Die Liebe verlangt übrigens zuweilen, dass wir die Demütigung nicht auf uns ruhen lassen, wenn von unserem guten Ruf das Wohl des Nächsten abhängt. Entziehen wir uns in diesem Fall der Geringschätzung in den Augen des Nächsten, um kein Ärgernis zu geben, so müssen wir sie um so mehr unserem Herzen einprägen und darin bewahren, damit es daraus Nutzen ziehe.
Du fragst nach den wertvollsten Erniedrigungen. Ich sage dir ganz offen: Der Seele am nützlichsten und Gott am wohlgefälligsten sind jene, die uns unerwartet und aus den Lebensumständen zustoßen; die haben wir uns nicht ausgesucht, sondern nehmen sie so an, wie Gott sie uns schickt, der seine Wahl immer besser trifft als wir.

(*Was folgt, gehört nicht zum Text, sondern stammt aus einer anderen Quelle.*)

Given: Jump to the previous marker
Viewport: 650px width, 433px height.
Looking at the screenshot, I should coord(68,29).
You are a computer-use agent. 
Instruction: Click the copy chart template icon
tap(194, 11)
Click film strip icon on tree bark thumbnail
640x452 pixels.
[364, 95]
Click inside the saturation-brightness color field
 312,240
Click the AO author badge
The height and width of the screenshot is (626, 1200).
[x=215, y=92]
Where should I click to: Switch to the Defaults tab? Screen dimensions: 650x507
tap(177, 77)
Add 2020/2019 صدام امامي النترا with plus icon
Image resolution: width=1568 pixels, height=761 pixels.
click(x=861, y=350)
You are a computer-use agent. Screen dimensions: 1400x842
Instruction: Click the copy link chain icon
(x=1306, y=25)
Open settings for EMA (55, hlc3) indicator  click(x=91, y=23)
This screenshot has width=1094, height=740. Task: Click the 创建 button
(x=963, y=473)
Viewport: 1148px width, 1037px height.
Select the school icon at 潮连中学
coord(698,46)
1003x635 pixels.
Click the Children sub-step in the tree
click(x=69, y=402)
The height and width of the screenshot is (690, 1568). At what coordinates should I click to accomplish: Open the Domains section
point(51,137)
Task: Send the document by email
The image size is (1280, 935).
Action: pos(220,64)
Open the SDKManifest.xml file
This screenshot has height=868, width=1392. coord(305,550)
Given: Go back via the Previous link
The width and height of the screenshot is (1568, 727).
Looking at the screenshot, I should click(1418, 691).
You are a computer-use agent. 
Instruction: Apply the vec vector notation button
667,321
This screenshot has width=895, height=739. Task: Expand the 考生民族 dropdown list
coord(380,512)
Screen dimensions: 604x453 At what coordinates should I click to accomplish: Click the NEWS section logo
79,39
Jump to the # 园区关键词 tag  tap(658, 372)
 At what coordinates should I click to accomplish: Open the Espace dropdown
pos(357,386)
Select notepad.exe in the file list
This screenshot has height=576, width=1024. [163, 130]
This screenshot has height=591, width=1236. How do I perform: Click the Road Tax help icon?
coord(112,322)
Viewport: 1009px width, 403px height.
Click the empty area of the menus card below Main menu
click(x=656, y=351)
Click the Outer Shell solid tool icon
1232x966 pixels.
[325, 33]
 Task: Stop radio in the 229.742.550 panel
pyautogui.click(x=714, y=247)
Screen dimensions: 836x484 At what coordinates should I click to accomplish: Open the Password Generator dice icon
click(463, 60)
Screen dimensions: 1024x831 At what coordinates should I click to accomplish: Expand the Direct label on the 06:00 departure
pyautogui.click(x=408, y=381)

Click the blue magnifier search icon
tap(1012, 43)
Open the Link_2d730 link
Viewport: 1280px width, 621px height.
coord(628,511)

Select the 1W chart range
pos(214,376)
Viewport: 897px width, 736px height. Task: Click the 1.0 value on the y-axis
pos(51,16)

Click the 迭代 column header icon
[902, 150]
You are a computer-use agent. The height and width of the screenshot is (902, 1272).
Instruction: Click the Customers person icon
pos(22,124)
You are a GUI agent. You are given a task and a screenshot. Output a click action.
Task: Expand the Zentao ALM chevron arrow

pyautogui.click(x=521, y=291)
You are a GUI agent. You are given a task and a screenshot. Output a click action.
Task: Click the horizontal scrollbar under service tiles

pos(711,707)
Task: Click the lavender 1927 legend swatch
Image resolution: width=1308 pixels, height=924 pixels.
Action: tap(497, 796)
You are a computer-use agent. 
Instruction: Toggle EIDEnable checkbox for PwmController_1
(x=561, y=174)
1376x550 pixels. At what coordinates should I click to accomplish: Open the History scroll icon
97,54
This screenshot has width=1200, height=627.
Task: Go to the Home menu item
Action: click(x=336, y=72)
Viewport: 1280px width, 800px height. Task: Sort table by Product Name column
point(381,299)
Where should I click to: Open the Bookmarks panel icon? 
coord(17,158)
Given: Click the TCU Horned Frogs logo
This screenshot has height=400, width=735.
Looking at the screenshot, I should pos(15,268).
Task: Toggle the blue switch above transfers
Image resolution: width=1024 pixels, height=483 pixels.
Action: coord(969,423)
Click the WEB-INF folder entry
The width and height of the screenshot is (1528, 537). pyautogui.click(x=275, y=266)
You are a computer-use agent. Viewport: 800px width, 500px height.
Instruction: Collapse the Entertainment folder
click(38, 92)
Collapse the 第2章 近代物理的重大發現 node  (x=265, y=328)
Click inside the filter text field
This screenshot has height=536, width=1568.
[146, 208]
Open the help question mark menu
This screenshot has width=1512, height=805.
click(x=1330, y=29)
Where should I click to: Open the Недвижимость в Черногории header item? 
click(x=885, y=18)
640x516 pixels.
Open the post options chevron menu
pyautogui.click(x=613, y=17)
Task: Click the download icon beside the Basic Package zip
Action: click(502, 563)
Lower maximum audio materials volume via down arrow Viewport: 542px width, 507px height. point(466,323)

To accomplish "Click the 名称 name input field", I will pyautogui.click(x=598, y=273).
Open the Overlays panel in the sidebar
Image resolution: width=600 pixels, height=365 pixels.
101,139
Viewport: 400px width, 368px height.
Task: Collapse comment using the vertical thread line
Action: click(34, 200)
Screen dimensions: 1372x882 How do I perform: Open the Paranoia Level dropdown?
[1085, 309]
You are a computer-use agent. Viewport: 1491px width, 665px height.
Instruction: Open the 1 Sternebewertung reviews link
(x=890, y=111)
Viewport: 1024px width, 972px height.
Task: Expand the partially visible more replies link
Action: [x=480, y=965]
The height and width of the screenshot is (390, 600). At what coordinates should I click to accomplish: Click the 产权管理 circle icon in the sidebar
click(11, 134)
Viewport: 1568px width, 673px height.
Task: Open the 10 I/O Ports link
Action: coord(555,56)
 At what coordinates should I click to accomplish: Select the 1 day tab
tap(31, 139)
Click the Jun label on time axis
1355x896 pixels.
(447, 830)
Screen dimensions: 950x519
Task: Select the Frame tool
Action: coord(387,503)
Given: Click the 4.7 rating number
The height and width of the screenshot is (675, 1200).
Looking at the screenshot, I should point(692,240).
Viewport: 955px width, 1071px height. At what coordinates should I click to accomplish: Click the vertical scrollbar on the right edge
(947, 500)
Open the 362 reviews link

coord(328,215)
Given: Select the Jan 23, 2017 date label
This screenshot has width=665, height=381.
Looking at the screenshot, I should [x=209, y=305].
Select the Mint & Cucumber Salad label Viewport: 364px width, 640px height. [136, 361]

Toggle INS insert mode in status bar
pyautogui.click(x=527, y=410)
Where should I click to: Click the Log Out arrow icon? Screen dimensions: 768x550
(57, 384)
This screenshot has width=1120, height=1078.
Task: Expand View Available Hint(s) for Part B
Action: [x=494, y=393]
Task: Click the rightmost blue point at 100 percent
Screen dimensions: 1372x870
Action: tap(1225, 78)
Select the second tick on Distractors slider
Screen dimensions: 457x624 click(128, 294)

Wenn wir aber die Wahl haben, dann gelten die größten als die wertvollsten; die größten aber sind jene, die am meisten unseren Neigungen widersprechen, vorausgesetzt, dass sie nicht im Widerspruch zu unserem Beruf stehen. Ein- für allemal sei gesagt, dass unsere eigene Wahl und Einschätzung fast alle Tugenden verdirbt und im Wert mindert. Wer wird uns die Gnade schenken, dass wir mit dem großen König sagen können: „Ich habe es vorgezogen, im Hause Gottes verachtet zu weilen, als in den Zelten der Sünder zu wohnen“ (Ps 84,11)? Das kann nur einer: Er, der – um uns zu erhöhen – so lebte und starb, dass er „den Menschen zum Abscheu und dem Volk zum Gespött wurde“ (Ps 22,7).
Ich habe dir vieles gesagt, was deinem Verstand hart erscheinen wird; aber glaube mir, es wird dir süßer als Zucker und Honig sein, wenn du es übst.